### What to produce
Pull out each line in the listing below that contains the word "with", treating uppercase and lowercase as different.

========

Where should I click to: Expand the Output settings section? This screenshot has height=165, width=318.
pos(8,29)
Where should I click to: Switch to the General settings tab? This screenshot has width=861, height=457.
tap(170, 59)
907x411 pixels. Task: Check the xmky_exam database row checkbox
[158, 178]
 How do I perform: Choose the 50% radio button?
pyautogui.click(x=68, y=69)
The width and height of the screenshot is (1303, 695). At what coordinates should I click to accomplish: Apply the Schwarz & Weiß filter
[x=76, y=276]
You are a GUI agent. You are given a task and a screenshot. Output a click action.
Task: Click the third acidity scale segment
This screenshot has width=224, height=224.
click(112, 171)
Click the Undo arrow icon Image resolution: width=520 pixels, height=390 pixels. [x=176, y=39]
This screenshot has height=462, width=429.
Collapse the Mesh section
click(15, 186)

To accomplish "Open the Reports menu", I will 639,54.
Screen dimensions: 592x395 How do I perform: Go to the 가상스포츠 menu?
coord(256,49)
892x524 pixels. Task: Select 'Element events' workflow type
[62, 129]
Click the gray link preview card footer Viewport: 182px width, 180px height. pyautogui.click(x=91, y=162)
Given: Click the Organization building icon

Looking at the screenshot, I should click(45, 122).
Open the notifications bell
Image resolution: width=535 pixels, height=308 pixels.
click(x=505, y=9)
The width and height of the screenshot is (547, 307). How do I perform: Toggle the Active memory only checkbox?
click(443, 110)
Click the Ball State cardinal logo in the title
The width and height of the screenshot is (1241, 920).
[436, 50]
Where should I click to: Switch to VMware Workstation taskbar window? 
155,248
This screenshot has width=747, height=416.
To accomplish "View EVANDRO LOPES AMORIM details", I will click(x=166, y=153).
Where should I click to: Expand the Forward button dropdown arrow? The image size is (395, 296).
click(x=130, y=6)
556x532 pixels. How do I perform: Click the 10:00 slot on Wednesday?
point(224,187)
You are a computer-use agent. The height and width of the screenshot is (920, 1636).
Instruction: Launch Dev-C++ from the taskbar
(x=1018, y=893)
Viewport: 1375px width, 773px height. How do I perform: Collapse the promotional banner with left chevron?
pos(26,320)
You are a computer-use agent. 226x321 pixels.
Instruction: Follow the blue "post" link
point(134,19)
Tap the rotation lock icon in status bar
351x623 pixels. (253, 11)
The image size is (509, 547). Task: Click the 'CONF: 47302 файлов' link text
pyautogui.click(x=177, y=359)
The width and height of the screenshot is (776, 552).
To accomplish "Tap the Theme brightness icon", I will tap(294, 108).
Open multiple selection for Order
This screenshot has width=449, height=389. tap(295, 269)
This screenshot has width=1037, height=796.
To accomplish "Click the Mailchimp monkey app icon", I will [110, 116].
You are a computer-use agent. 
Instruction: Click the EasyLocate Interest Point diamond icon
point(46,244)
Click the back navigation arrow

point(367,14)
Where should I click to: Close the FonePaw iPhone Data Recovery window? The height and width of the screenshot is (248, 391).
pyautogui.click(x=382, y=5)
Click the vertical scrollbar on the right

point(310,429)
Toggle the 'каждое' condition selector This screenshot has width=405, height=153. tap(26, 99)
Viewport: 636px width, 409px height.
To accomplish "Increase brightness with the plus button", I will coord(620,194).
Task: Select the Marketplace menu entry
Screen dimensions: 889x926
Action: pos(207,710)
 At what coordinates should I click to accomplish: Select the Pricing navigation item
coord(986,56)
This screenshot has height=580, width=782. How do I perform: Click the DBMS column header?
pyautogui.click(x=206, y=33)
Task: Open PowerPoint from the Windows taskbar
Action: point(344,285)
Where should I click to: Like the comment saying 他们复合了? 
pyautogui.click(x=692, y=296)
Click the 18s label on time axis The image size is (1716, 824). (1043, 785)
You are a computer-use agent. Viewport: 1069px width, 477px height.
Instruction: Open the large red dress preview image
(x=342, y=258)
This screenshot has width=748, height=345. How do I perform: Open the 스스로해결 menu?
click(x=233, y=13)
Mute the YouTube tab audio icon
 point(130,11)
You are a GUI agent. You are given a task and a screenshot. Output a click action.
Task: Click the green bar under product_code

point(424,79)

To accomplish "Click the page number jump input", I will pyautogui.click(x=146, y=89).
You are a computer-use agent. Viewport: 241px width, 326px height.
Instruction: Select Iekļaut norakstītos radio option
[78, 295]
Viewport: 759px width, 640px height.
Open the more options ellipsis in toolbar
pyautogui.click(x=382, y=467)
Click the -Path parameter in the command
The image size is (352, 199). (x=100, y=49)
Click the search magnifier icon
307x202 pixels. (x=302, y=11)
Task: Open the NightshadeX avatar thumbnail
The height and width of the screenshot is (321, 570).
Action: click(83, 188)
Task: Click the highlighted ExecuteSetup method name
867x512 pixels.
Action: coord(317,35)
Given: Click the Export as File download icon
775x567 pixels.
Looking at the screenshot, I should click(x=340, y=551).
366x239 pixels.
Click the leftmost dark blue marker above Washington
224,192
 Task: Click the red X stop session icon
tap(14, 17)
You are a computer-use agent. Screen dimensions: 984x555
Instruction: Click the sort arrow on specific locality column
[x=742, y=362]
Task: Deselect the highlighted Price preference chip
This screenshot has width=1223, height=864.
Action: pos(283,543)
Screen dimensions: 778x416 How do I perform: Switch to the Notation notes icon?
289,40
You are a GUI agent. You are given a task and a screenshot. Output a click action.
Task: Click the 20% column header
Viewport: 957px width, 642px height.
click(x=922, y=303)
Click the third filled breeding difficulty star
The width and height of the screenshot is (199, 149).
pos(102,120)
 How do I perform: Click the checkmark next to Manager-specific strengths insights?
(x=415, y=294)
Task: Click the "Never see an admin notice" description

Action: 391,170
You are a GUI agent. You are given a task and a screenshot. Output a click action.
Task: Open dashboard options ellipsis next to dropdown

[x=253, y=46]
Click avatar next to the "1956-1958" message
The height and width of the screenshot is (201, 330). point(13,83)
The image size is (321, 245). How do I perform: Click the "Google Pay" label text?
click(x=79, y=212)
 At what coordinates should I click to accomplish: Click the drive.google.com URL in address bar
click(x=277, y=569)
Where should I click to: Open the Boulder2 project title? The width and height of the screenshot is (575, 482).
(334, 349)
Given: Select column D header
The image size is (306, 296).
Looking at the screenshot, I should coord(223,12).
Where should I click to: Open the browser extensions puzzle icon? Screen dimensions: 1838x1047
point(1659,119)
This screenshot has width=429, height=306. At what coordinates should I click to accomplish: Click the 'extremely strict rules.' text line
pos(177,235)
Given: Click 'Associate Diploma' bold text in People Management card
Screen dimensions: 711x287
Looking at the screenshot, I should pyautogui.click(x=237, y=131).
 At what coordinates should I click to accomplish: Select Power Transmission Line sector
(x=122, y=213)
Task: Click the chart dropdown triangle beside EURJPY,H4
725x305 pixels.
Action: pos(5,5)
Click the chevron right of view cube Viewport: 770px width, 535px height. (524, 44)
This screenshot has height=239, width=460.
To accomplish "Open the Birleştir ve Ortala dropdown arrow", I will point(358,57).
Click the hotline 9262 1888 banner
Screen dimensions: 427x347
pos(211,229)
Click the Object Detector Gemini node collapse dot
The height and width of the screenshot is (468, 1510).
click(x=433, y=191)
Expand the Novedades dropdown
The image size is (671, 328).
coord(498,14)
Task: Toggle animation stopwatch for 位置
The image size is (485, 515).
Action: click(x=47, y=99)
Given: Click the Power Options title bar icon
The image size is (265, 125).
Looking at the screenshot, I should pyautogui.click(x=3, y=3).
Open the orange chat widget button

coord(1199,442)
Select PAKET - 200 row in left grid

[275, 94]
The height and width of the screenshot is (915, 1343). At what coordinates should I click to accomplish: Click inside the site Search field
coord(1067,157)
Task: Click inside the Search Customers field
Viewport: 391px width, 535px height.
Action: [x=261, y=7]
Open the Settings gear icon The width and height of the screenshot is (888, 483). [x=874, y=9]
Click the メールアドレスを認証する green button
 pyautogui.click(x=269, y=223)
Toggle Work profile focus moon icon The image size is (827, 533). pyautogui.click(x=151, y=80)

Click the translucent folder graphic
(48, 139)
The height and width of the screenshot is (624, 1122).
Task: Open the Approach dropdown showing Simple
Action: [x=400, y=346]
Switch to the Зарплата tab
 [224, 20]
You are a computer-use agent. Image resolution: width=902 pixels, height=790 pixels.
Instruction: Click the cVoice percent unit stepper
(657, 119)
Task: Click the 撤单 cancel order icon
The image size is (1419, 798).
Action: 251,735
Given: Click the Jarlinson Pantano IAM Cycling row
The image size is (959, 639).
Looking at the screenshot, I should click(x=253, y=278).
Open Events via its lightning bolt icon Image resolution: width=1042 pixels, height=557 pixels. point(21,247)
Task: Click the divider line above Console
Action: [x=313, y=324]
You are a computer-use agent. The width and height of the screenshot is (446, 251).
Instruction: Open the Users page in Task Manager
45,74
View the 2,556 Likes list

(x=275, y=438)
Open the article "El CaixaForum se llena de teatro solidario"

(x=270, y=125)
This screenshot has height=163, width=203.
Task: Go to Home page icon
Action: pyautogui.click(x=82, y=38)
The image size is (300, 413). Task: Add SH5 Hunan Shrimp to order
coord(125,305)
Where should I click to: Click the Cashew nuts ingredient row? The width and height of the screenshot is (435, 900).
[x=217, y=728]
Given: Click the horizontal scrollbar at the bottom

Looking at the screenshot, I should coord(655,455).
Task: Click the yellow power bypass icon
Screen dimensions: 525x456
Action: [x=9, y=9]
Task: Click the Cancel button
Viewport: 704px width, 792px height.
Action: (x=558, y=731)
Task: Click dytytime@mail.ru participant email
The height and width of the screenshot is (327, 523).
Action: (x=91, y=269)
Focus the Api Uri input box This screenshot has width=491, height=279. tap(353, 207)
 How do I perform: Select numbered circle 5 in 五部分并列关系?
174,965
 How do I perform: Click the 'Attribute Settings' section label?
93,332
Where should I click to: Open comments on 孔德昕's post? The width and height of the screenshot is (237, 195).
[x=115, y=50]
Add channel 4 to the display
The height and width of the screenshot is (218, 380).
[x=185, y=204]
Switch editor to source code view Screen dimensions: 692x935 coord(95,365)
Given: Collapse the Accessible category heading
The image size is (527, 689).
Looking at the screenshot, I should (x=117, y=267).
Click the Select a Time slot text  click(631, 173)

========

### Answer to this task
Viewport: 1375px width, 773px height. How do I perform: Collapse the promotional banner with left chevron?
To accomplish "Increase brightness with the plus button", I will coord(620,194).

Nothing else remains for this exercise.